Aproveita o momento, e delicadamente, salto sobre o sofá, que recolhe umas toalhas bordadas, sobras de estações passadas.
A cidade caminha urbanamente e violentamente, buzinas de carros apressados, gritos de pessoas no desespero do trabalho informal, o vendedor de dvd pirata, o pedinte, a cidade mistura todos, ninguém se salva, todos caminham para um sugestivo caos vespertino.
O barulho de vaso arrastado no apartamento ao lado, corteja o olhar do bichano, que não tem tempo de despedir-se, da mais nua realidade. Aquele som ensurdecedor não se prolonga mais do que três minutos suficientes, para fazer o pardo gato não voltar-se mais para saltar o sofá. Duas passadas expressivas e lá chegava o bichano à lavanderia. Varais entrelaçados com roupas coloridas penduradas confundiam os inertes olhos negros. Girava-se em torno do centro de gravidade daquele pequeno e úmido espaço. O tanque de roupas tinha um vazamento, que atirava gotas de água, que explodiam no piso, e, molhavam a sua pata.

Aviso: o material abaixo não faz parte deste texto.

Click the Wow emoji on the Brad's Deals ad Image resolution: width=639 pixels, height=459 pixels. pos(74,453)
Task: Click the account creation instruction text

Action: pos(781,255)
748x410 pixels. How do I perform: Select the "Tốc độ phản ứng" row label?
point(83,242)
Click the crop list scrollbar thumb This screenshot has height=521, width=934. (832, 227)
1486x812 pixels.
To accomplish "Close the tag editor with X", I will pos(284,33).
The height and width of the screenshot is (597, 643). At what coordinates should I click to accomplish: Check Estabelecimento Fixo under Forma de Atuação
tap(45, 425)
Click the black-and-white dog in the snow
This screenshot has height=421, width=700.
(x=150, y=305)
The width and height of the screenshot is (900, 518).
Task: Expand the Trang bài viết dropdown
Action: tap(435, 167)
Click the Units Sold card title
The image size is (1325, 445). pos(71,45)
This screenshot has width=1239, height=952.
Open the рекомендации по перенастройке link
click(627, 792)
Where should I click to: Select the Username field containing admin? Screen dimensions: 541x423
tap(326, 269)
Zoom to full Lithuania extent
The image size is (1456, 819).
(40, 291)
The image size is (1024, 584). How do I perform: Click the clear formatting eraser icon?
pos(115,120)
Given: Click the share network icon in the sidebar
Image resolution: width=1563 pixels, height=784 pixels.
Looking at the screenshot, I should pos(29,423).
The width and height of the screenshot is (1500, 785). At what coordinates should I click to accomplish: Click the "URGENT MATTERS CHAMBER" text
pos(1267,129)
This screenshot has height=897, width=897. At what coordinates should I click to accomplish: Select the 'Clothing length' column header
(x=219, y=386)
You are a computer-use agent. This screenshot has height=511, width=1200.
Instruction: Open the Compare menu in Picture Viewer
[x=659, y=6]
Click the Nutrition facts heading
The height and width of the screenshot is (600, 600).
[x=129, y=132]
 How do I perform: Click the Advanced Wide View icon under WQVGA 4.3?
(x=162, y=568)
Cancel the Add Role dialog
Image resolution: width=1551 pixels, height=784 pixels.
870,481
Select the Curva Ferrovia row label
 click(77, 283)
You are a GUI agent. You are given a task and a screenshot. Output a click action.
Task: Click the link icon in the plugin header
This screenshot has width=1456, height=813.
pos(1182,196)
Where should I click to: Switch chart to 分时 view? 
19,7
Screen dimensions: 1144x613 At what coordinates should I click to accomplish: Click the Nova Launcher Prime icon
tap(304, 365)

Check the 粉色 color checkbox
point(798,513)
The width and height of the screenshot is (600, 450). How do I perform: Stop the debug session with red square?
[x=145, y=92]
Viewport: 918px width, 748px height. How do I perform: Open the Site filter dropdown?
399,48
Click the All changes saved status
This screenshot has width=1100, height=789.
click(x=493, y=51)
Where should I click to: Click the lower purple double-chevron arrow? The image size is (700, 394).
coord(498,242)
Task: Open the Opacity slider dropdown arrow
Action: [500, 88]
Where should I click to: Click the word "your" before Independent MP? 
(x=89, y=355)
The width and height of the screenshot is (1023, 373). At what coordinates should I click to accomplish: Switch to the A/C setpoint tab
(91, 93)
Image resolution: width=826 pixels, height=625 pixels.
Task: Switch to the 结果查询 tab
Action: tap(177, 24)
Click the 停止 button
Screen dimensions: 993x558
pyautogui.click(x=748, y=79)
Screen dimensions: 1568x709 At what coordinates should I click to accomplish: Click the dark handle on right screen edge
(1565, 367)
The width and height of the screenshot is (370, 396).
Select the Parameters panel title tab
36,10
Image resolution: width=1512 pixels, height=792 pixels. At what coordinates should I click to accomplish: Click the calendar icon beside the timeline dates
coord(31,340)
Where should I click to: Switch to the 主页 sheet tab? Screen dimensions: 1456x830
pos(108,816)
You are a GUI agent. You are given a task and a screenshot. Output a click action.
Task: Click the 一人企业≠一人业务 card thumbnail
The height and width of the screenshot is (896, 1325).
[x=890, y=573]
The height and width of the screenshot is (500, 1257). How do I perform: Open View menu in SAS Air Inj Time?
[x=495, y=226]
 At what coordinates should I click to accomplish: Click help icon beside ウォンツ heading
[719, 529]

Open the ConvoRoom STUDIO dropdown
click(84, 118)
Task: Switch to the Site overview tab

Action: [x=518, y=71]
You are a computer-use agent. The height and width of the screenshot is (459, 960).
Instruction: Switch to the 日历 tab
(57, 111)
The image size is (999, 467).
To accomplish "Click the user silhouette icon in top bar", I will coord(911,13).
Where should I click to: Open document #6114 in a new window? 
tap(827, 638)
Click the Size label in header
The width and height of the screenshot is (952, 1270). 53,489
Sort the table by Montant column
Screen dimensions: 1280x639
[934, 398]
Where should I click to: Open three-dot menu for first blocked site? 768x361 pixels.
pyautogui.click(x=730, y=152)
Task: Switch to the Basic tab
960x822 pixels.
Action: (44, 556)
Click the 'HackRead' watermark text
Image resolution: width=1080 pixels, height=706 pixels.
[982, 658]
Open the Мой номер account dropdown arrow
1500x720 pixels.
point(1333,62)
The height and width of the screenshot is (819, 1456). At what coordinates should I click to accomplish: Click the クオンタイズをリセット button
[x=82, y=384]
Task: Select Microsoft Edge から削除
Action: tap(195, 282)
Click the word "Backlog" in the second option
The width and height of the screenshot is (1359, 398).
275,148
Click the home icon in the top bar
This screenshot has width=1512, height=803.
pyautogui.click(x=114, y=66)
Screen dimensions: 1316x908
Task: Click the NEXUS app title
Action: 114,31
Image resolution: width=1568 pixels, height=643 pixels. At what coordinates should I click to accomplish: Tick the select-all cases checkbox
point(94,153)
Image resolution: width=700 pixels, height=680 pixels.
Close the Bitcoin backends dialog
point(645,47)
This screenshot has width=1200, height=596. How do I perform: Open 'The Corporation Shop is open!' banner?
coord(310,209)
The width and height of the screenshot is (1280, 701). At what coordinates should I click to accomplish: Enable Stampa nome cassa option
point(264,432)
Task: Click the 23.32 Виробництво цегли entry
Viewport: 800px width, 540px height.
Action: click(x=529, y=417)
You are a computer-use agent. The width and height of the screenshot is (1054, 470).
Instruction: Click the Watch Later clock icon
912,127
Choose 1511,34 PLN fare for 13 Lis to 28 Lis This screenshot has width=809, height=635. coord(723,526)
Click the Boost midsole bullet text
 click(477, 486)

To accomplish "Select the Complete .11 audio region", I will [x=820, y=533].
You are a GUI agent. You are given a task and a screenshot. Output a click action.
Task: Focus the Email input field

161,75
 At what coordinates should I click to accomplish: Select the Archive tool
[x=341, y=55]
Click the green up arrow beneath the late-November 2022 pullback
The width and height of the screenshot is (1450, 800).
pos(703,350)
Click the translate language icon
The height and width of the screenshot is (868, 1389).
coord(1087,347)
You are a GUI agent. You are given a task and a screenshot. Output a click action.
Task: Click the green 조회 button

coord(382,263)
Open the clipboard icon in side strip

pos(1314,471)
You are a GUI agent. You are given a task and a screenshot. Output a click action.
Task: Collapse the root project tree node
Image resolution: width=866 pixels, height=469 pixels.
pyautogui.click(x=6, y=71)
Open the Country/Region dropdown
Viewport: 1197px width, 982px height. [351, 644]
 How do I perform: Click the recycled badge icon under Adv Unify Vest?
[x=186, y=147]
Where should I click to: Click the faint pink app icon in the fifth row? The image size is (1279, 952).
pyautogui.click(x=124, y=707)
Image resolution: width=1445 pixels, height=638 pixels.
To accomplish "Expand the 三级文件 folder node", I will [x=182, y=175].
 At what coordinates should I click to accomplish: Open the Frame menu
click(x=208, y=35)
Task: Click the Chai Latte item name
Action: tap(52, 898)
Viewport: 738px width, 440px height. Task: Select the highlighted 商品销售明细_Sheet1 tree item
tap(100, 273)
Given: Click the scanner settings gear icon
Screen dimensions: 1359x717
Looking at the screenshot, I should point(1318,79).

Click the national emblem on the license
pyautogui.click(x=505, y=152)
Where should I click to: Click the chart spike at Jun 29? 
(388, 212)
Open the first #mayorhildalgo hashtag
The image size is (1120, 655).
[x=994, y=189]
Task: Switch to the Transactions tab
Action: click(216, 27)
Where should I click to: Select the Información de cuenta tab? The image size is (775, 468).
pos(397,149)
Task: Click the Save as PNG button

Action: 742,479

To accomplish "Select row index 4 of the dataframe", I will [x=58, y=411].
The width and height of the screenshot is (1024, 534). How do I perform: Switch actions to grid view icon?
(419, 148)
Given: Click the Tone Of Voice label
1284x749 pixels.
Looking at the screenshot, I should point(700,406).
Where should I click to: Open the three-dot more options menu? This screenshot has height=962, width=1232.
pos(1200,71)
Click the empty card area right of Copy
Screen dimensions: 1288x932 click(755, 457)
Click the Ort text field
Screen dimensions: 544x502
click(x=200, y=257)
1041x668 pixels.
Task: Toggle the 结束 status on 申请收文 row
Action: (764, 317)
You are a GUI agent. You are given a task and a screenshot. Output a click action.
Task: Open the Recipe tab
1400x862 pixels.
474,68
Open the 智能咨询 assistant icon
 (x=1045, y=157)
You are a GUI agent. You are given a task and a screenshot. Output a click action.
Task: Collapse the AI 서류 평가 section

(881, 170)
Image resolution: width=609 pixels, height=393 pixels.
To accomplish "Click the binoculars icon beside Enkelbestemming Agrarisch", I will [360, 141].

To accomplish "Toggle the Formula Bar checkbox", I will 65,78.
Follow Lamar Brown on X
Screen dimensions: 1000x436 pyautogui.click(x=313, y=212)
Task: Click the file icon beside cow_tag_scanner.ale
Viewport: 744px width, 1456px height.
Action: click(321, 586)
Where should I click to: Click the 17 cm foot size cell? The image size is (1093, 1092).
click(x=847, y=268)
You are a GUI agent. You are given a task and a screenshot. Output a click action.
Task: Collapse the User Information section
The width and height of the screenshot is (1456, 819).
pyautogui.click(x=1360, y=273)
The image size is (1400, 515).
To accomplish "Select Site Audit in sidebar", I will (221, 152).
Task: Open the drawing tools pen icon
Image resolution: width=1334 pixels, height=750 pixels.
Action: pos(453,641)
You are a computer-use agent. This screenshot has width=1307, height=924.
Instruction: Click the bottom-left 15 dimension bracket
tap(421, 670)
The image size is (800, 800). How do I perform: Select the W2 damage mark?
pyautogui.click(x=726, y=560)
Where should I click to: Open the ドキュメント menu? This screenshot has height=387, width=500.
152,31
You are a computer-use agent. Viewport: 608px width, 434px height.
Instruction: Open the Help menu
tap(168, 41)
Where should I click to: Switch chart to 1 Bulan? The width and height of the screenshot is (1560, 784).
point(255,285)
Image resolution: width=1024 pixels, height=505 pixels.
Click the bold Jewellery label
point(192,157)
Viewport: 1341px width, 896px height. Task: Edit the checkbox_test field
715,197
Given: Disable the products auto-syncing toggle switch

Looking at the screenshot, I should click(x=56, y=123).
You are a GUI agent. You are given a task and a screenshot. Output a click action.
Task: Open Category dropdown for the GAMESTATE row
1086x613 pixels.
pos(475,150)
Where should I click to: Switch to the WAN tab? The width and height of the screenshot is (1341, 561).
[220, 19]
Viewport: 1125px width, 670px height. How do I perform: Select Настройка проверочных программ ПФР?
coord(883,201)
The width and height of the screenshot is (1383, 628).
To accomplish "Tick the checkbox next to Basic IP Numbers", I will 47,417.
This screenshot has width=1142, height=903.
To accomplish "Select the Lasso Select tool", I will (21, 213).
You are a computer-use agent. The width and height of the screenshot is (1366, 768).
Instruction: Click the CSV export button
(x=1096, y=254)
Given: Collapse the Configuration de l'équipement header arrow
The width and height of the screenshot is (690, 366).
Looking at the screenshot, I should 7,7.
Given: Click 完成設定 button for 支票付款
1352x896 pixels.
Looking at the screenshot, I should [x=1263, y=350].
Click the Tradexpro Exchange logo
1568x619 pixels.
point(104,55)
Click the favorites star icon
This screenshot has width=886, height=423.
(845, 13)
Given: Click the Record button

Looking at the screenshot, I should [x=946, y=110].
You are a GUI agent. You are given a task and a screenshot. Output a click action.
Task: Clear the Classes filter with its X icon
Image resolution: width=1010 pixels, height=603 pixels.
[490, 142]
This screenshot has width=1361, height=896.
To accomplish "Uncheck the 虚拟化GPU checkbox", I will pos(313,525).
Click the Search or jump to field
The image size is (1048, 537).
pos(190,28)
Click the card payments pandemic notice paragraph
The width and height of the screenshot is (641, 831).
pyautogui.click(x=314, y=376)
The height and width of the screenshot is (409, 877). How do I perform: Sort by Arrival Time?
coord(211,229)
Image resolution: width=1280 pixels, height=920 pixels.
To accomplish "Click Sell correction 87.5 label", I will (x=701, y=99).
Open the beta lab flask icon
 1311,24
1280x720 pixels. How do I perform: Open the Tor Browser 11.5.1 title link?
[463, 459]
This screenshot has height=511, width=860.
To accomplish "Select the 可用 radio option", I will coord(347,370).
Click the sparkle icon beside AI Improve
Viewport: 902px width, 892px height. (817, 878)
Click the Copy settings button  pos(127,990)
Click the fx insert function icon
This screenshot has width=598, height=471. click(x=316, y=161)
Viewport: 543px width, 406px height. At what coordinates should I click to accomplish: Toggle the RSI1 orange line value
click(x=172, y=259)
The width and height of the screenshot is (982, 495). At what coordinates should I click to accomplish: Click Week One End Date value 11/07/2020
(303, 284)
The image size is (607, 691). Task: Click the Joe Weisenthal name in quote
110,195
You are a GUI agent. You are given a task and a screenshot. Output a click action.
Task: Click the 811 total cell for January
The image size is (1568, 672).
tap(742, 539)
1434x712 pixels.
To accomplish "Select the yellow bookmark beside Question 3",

A situação não o permitia continuar por ali, precisava alcançar algum outro meio, para conseguir uma iguaria apetitosa. Em sentido contrário ao tanque, contornou as peças de roupas, umas caixas de sapato e uma pilha de jornais passados. Seu estado lorde, não considerava que aquela cena estivesse realmente acontecendo, mas, na situação de buscar mastigar a fome, usou seus gracejos de gato do mato. Uma lambida, duas lambidas, um balbucio no prato de comida, e, pronto, o gato estava pronto para mais algumas horas de estulto.
Voltou-se em sentido de guarda imperial, estufou os pêlos do peito, parou no meio da sala e passou a observar o rasante dos peixes. Poucos minutos de olhares incestuosos, já sentirá suas pálpebras colidirem uma na outra.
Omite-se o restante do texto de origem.